#### Supplied passage
◇ ◇ ◇ ◇
# Reason for frequent PowerPivot crashes



## Mrs_PowerPivotExcel (Jan 4, 2014)

Dear Experts

I think PowerPivot is a great tool, but my PowerPivot file keeps crashing recently. 
When I try to update the dataset, I get the following message:

"The operation has been cancelled because there is not enough memory available for the application. If using a 32-bit version of the product, consider upgrading to the 64-bit version or increasing the amount of memory available on the machine."

My PC is loaded with 16GB memory, so I doubt that my PC memory is low in comparison to a standard PC.  Also, although my Excel and PowerPivot are 32-bit versions, the file which currently keeps crashing is only 3400 KB, so I don't think that my file can be described as heavy.  

I'd appreciate your insight into this problem. 

Thank you for your help!


----------



## Jacob Barnett (Jan 4, 2014)

Hi, your issue is that 32bit can only use just over 1GB of your RAM so the vast majority just sits there idle. On 64bit it can, and will, use as much RAM as you've got.
Jacob


----------



## Mrs_PowerPivotExcel (Jan 4, 2014)

Thanks Jacob. My PC is work PC and I don't have the Microsoft CD ROM, so don't know how I can install 64-bit excel. I googled installing 64-bit Excel, but I got nowhere where I can download off the internet like PowerPivot. Also, there are some cons I've heard from Microsoft themselves for installing 64-bit Excel, like compatibility. Despite these cons they mention, I'd like to install 64-bit if it solves crashing problem.


----------



## masplin (Jan 5, 2014)
◇ ◇ ◇ ◇
#### Dataset section
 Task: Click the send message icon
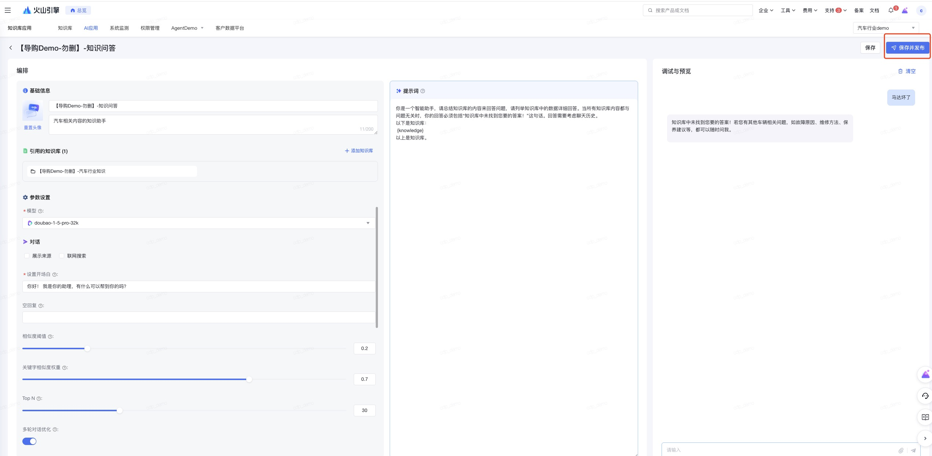click(x=913, y=450)
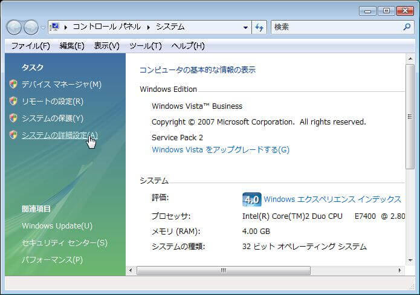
◇ ◇ ◇ ◇
#### What to do
1/ Retype the passage of the PowerPivot crash thread from "Thanks Jacob. My" to "(Jan 5, 2014)" with no changes.
2/ In the PowerPivot crash thread, what is the size of the file that keeps crashing?

#### In response
1/
Thanks Jacob. My PC is work PC and I don't have the Microsoft CD ROM, so don't know how I can install 64-bit excel. I googled installing 64-bit Excel, but I got nowhere where I can download off the internet like PowerPivot. Also, there are some cons I've heard from Microsoft themselves for installing 64-bit Excel, like compatibility. Despite these cons they mention, I'd like to install 64-bit if it solves crashing problem.


----------



## masplin (Jan 5, 2014)

2/ The file is only 3400 KB.